The initiative, which according to P&G is the world’s first municipally recyclable shampoo bottle made using up to 25 per cent recycled beach plastic—previous containers made with beach plastic were not recyclable after use—was announced on January 19 at the World Economic Forum in Davos, Switzerland.
It is the latest in a series of high-profile moves by global manufacturers to use plastic in a more sustainable way, such as Unilever’s recent promise that all its plastic packaging will be recyclable, reusable or compostable by 2025; and sportswear giant Adidas’s 2016 line of sneakers made from ocean waste.
P&G has partnered with United States-based recycling company TerraCycle and French waste and water treatment services firm Suez to develop the bottles, which it says will be available to consumers in Carrefour supermarkets this summer. The company did not share now many bottles it will produce by publication time.

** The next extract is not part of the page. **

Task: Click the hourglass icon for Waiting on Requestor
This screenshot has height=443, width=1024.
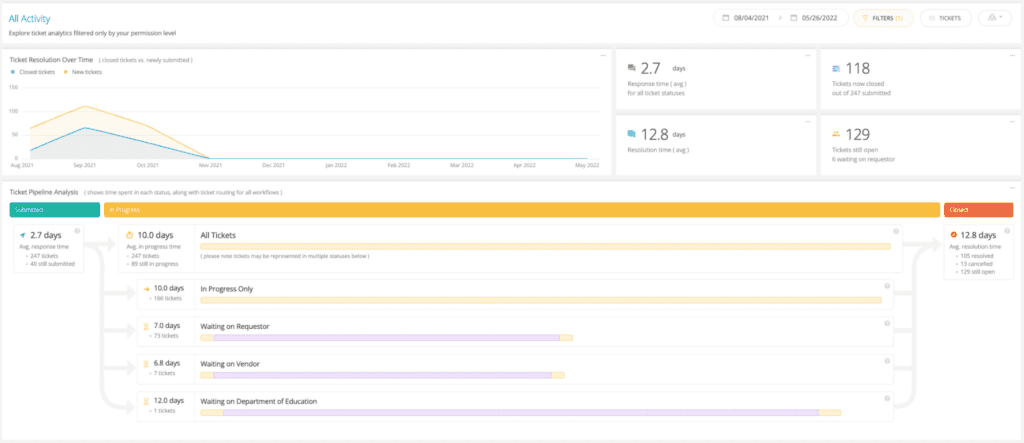Action: point(144,325)
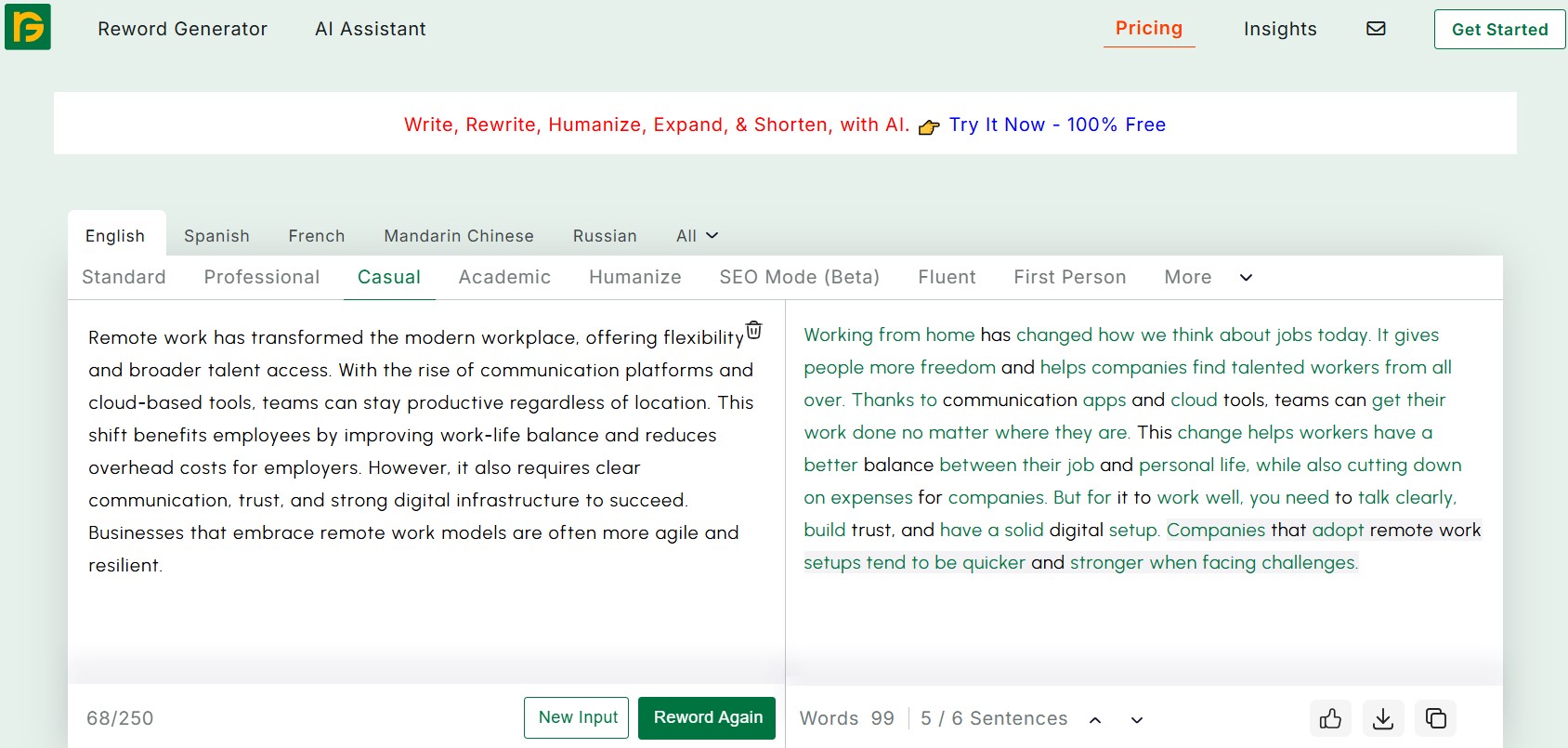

TerraCycle, which is already working with non-profit groups and organisations that carry out beach cleanups, will pay for the beach trash to be delivered to a TerraCycle facility. There, the waste will be sorted to remove non-plastic materials. The remaining plastic is sent on to Suez facilities for processing.
P&G also said that by the end of 2018, more than 90 per cent of the hair product bottles it sells in Europe—more than half a billion bottles per year—will contain as much as 25 per cent post-consumer recycled plastic. This will require a supply of 2,600 tonnes of recycled plastic every year, or as much as eight fully loaded Boeing 747 aircraft.